Der Markt ist verwirrend, ähnlich wie bei der Einführung des Dosenpfandes. Verschiedene Systeme konkurrieren, sind jedoch miteinander nicht zu vereinbaren. Vier große Anbieter versorgen Gastronomen mit Mehrweg-Geschirr, das dann in allen angeschlossenen Betrieben zurückgegeben werden kann. Nur wo gibt es einen solchen Betrieb? Faircup etwa, ein norddeutscher Anbieter, hat 2500 Gastronomiebetriebe unter Vertrag. Aber nur 90 im Rhein-Main- und Rhein-Neckar-Raum. Dies sagt Daniel Pfeffer, Geschäftsführer der Darmstädter Niederlassung. „Es kostet pro Standort 20 Euro monatlich“, sagt er. Dafür werde das Mehrweg-Geschirr geliefert. Die Kunden müssten Pfand zahlen, zwischen einem Euro für einen Becher und fünf Euro für eine große Menüschale.
Einwegverpackungen sind teurer
In der Apfelweinkneipe Wagner in der Schweizer Straße hat man sich für das Unternehmen Vytal entschieden. Die Geschirrrückgabe wird über eine App organisiert. „Für uns ist das einfach gewesen. Einfach anmelden und wir zahlen nur für jeden Gast, der das Mehrwegsystem nutzt“, erklärt die Tochter der Inhaber, Pia Wagner. „Unterm Strich zahlen wir für Mehrweg weniger als für die bisherigen recycelten Einwegverpackungen.“
Doch bei Wagner fehlt wie bei Reichert die Nachfrage.

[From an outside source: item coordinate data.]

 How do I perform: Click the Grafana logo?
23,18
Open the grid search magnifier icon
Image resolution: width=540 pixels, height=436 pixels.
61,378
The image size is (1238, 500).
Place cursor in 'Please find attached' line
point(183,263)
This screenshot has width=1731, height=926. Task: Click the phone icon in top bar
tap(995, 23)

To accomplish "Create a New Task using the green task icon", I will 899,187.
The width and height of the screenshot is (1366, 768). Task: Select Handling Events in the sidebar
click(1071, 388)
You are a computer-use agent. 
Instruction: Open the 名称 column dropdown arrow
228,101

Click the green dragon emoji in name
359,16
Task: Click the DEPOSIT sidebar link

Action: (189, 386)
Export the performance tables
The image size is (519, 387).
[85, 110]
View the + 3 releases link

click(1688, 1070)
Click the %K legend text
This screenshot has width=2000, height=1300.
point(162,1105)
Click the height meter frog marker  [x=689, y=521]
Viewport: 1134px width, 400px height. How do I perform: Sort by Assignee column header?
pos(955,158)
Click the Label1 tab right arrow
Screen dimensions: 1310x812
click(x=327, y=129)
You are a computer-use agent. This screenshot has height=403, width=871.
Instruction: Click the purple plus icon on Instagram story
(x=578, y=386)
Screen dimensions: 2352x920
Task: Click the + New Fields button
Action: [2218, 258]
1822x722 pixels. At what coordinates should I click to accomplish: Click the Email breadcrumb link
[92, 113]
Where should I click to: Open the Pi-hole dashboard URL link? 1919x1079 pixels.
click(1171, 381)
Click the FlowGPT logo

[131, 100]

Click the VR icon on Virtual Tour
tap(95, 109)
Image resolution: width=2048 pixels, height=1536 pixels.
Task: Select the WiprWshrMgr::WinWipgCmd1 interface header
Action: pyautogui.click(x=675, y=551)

Bisher hätte noch kein Kunde das Essen in einer Mehrwegverpackung haben wollen, obwohl immer gefragt wird. Falls sich ein Gast doch mal für die Mehrweg-Boxen entscheiden sollte, muss er zunächst die App Vytal runterladen, erst danach kann er das Essen bestellen und die wiederverwendbaren Behälter über einen QR-Code ausleihen. Ab diesem Tag hat man 14 Tage Zeit, um die Gefäße wieder zurückzubringen. Nach Ablauf der Frist ist eine Strafe fällig. Wichtig ist, dass der Gast die Behälter gereinigt zurückbringt. Es muss aber nicht das gleiche Restaurant sein, aus dem es ist. In der App können sich die Gäste ein Geschäft aussuchen, dass auch bei Vytal mitmacht.
Insgesamt sind das über 100 im gesamten Stadtgebiet und mehr als 1000 in Deutschland. „Theoretisch kann man sichbei uns die Schnitzel holen. In der Nacht nach Hamburg fahren und dort im Restaurant alles wieder zurückgeben“, erklärt Pia Wagner.
Außerdem hätten die festen Behälter den Vorteil, dass der Geschmack besser sei, da sonst normalerweise der weichere Styropor den Geschmack an das Essen weitergäbe. „Hoffentlich gibt es irgendwann nur noch Mehrwegverpackungen. Das ist umweltfreundlicher und kein großer Mehraufwand“, wünscht man sich bei Apfelwein-Wagner.